**The data**
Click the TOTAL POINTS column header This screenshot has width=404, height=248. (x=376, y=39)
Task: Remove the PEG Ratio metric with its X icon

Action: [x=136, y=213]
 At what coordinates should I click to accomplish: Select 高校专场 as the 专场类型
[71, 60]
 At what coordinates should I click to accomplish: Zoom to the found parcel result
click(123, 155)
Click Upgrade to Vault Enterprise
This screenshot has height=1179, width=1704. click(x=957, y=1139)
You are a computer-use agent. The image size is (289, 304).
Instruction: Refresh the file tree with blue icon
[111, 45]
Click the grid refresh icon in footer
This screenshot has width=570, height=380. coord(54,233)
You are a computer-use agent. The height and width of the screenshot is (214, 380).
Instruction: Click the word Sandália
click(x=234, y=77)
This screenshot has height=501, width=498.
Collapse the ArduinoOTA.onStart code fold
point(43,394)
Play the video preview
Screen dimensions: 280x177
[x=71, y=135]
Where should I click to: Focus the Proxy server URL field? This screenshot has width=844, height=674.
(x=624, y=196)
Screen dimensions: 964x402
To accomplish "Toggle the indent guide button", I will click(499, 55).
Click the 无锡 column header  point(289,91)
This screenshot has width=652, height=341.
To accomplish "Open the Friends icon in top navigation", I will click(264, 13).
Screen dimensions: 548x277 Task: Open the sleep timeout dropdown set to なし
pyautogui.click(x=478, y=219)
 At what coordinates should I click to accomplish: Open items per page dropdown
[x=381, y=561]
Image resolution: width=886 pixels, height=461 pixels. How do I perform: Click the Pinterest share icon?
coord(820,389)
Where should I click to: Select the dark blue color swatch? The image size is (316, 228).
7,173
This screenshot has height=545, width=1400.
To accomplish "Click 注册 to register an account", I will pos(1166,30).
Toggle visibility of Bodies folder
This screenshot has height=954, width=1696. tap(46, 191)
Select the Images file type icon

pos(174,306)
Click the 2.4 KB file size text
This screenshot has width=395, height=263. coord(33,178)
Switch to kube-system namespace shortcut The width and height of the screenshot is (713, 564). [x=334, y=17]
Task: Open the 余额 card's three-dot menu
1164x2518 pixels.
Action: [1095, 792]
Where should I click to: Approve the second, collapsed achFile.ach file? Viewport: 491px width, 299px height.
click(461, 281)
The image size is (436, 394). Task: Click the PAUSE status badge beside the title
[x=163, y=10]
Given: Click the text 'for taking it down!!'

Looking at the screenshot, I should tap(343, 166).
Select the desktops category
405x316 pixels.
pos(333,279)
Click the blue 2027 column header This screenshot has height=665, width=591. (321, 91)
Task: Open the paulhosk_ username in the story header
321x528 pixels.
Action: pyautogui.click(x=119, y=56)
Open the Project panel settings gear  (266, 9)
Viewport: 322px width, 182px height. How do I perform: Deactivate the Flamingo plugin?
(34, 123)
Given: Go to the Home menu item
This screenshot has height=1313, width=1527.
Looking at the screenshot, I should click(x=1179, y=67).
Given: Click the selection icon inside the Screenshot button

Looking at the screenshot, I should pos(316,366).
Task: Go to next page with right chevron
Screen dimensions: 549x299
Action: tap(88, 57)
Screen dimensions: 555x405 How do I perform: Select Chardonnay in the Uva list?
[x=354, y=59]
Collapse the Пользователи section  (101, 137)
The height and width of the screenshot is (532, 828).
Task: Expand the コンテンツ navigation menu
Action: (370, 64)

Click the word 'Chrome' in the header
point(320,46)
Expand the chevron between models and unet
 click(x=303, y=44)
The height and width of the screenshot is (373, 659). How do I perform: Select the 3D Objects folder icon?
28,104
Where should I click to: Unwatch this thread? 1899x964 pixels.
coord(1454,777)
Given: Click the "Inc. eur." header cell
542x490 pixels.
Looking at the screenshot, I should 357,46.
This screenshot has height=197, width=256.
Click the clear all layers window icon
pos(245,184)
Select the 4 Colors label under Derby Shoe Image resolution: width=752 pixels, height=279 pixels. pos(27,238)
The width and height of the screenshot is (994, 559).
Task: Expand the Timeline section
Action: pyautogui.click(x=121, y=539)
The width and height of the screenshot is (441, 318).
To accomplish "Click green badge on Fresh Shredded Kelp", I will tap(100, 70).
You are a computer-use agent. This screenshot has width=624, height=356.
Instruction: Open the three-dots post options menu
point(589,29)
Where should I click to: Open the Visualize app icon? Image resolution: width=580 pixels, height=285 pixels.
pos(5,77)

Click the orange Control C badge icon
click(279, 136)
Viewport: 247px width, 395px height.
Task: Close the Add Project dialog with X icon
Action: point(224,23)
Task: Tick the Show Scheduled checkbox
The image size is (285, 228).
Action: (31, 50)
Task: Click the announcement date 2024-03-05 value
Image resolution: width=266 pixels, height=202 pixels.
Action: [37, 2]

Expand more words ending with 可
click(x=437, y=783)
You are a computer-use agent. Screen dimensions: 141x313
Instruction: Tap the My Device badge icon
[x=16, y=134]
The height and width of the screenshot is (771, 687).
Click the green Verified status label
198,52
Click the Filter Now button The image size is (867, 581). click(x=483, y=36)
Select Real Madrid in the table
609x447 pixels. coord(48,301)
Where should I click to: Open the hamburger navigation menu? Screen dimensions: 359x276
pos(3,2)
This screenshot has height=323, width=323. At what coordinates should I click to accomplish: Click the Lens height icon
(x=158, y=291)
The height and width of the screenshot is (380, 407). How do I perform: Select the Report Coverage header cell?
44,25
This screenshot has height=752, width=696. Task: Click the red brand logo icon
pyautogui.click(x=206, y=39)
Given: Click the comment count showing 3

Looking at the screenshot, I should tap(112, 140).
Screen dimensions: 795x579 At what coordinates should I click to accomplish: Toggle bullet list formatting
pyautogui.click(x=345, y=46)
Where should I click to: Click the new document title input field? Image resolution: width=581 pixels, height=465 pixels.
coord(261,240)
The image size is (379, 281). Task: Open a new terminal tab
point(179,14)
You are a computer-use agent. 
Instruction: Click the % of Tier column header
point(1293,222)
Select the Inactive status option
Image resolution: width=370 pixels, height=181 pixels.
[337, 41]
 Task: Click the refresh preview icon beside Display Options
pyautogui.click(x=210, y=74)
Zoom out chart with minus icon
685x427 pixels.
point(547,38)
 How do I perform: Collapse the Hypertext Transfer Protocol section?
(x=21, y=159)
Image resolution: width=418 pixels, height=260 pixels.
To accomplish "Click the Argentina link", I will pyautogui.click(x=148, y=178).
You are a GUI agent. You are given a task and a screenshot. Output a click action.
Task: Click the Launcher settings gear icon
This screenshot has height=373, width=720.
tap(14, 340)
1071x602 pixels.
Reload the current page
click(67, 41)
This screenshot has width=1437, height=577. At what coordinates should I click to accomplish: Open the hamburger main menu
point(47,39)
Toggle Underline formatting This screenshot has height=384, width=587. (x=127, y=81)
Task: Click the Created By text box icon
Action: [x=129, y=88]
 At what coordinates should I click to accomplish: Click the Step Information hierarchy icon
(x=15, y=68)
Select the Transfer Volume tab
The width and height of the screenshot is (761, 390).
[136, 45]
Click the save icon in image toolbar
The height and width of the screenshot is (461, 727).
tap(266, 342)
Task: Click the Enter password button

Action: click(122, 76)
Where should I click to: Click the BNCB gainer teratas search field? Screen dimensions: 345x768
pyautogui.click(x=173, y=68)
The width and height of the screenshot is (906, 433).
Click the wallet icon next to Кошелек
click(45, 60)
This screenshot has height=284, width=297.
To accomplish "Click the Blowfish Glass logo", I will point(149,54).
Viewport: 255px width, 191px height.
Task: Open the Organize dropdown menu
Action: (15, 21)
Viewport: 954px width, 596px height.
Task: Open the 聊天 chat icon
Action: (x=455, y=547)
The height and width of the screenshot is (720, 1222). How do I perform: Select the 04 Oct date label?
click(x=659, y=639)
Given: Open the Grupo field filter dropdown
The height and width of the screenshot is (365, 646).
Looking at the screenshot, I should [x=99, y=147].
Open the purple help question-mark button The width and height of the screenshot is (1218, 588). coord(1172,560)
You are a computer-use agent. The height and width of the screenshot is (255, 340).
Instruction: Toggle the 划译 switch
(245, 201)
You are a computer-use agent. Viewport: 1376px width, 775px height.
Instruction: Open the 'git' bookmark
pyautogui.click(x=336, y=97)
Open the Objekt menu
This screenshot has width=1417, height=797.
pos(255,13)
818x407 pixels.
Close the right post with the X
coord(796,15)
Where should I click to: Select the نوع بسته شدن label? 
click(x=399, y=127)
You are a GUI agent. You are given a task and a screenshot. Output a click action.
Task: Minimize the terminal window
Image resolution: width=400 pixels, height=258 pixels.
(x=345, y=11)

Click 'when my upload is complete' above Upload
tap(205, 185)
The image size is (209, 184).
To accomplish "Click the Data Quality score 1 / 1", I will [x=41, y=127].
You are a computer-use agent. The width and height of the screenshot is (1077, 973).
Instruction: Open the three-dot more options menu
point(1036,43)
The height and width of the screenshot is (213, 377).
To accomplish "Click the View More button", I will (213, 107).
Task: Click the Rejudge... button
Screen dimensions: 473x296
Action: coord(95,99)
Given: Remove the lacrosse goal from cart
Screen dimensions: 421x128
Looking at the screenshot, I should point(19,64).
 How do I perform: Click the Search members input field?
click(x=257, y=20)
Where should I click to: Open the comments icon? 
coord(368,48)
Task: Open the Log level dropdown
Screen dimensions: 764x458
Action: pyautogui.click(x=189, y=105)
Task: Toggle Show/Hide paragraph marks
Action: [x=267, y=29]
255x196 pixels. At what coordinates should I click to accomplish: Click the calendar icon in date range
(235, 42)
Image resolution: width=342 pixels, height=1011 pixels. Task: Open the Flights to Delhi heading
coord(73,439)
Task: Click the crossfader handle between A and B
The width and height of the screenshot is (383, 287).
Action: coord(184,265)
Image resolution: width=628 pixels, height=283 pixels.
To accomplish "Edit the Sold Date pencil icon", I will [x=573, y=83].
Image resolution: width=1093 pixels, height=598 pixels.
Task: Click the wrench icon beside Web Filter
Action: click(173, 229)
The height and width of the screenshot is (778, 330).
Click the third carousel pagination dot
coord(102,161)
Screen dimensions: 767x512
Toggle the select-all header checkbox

**Problem requirements**
Which of the lines in the listing above include "gear"? Report each of them.

**Completed task**
Open the Project panel settings gear  (266, 9)
Task: Click the Launcher settings gear icon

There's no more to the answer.